I need to get something off my chest about the Canon EOS R1 that’s been at the front of my mind over the last two weeks during my Birds of Colombia workshop. Before I do, I want to clarify that the EOS R1 is the best camera (mirrorless, DSLR or otherwise) that I have ever had the privilege to use. It is an incredible camera across the board, from its industry-leading autofocus to its phenomenally clean high-ISO images. It is a masterpiece and a tool that any photographer worldwide should be happy to use. But! It has an Achilles heel that Canon could fix in a single firmware update. Allow me to explain.
The Canon EOS R1 is Canon’s flagship. The pinnacle. The no-compromise, built-for-professionals, wildlife-and-sports-dominating machine. And yet (inexplicably) the user cannot bind pre-capture to a custom button. Let that sink in for a moment. One of the most powerful features for wildlife and sports photographers, the ability to buffer frames before you fully depress the shutter, cannot be assigned in a way that makes it instantly accessible in the field. For a camera aimed squarely at action professionals, that’s not just an oversight. It’s baffling and makes me seriously question Canon’s ability to listen to the needs of its working pro photographers.
Now here’s the part that irks me and really twists the knife. This ‘binding’ functionality can now be found on the Canon EOS R6 Mark III. A significantly lower-tier body. Not the flagship. Not the no-holds-barred professional tool. Somehow, the R6 Mark III gets the flexibility, while the R1, the supposed apex predator, does not. I genuinely struggle to understand the product logic and thought process here.
For wildlife photographers working in unpredictable environments such as snow leopards cresting a ridge, hummingbirds buzzing past feeders, Pallas’s cats darting between rocks, pre-capture isn’t a gimmick. It’s the difference between getting the shot and going home empty. And the same applies to sports photographers looking to capture the decisive moment. Pre-capture needs to be instantly deployable. It needs to be muscle memory. I don’t want to dig through menus or compromise another critical control to access it. I want it bound to a custom button so I can toggle it seamlessly as conditions change. And yes, I know I can assign it to a custom shooting mode (which is my current workaround), but that isn’t a perfect solution suitable for a flagship product.
In high-end fieldwork, ergonomics and customisation aren’t luxuries; they are essential workflow elements. When you’re wearing gloves in sub-zero conditions or reacting to split-second behaviour, you don’t have time for pause or friction. The whole point of a flagship body is to remove friction. To anticipate professional needs. To give us more control, not less.
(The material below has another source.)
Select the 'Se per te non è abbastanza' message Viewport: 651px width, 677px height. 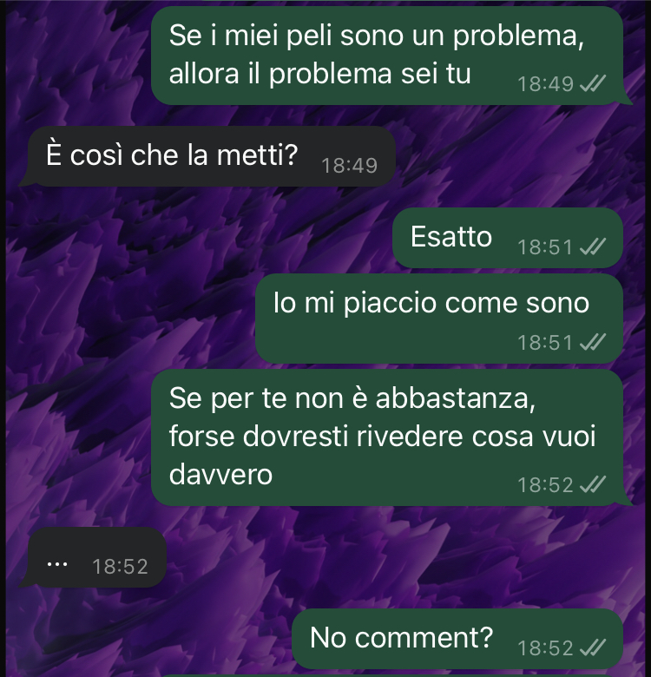387,437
What makes this especially frustrating is that the hardware is clearly capable. This is not a limitation of processing power or buffer depth. It’s firmware. It’s menu logic and its exclusion is a design decision. And when a mid-tier body receives that flexibility while the flagship does not, it raises uncomfortable questions about segmentation strategy versus user experience. It raises eyebrows that Canon might be deliberately holding this capability back to sell us a MK2 camera in the near future.
Canon builds incredible cameras. I’ve trusted them for decades in some of the harshest environments on Earth. The R1 is, without any doubt, a phenomenal tool. But choices like this undermine confidence. Professionals, like myself, invest heavily, not just financially, but in muscle memory, system familiarity, and long-term ecosystem loyalty. When basic functional customisation is arbitrarily limited, it feels like we’re being managed instead of supported.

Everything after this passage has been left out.